Wednesday, February 01, 2012


"And further I have it on good authority that my opponent is a chronic masticator and practices heteronormal activities with his wife!"

Dont Vote For the Other Guy
So Mitt Romney won in Florida, giving him a few more delegates. Newt is not too far behind him, then Santorum. Then Ron Paul, who keeps not winning but his rabid followers insist he's got massive support everywhere and will easily win the next primary, just look at the polls!

Romney won over Gingrich largely due to a tsunami of negative campaigning and news reports. The establishment GOP beltway insider leadership chose him to win before the first debate; they had picked him and don't care what the party membership thinks. So when Newt does well, they pile on him like a defensive line and grind his face in the turf. Then he does well in a debate and people love the guy's statements and moxie, and he soars again.

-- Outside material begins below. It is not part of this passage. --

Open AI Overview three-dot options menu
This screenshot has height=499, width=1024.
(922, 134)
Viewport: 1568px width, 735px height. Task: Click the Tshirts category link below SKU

The campaigning against Gingrich is particularly dirty and somewhat amazing to watch. Gingrich in turn tries to pile on to Romney but he doesn't have the manpower, money, or high profile guys in the media to help him, so he's not as effective. It isn't that there's no bad news or problems with Romney that are brought up, its that they don't get the coverage from the same sort of people.

Now, just about everyone dislikes negative campaigning of this sort, the substitution of good ideas and leadership with just finding everything bad about your foe and slinging it from all directions. But just about every candidate does it, and will. And its not new. Presidential candidates have been using negative campaigning since the very first few elections in American history.

The Jefferson-Adams election was particularly bitter, with two former friends attacking each other, largely through surrogates. They accused each other of being "hermaphroditic," "treasonous," "hypocrite," weak, tyrannical, and so on. Adams' camp called Jefferson a "mean-spirited, low-lived fellow, the son of a half-breed Indian squaw, sired by a Virginia mulatto father." Jefferson's surrogates claimed Adams wanted to invade France.

The election between Adams and Andrew Jackson was the same sort of thing. Charles Hammond in his Cincinnati Gazette asked about Andrew Jackson: “Ought a convicted adulteress and her paramour husband be placed in the highest offices of this free and Christian land?” Jackson's supporters in turn accused Adams of using public funds to buy gambling equipment for a personal home (a chess set billiards table).

This stuff isn't new, and sometimes it was much worse in the past. Abraham Lincoln had to sneak into Washington DC dressed as a woman in 1864, for fear of opponents. And other nations have similar outrageous stories and campaigns. Whenever there's an election, the passions and claims get more lurid and the more powerful the position the more extreme they become.

In all honesty I don't mind this kind of thing if its on target and includes policy and leadership. If all you offer is "my opponent sucks more than me" I don't want either of you in office. And right now, that's what we're getting from the GOP candidates. They didn't start out all that well to begin with, and have gotten worse.

They need to focus on President Obama and his failings, not each others'. They need to show how they'd be better, now how they suck less. They need to show specific, strong policy ideas and leadership, not clever campaigning and debate soundbites. Two candidates in the GOP ranks did: Perry specifically said what he'd do and could do as president, and Cain had his 9-9-9 plan. Those were policy-specific ideas.

I just hate this kind of campaigning. Negativity doesn't matter so much as a lack of real presidential leadership and ideas. And the lack of focus on President Obama is not just idiotic, its distracting from the real problems this nation faces and the next president has to address. They're getting so far away from where they need to focus laser like its playing exactly into President Obama's hands, and that's just inexcusable.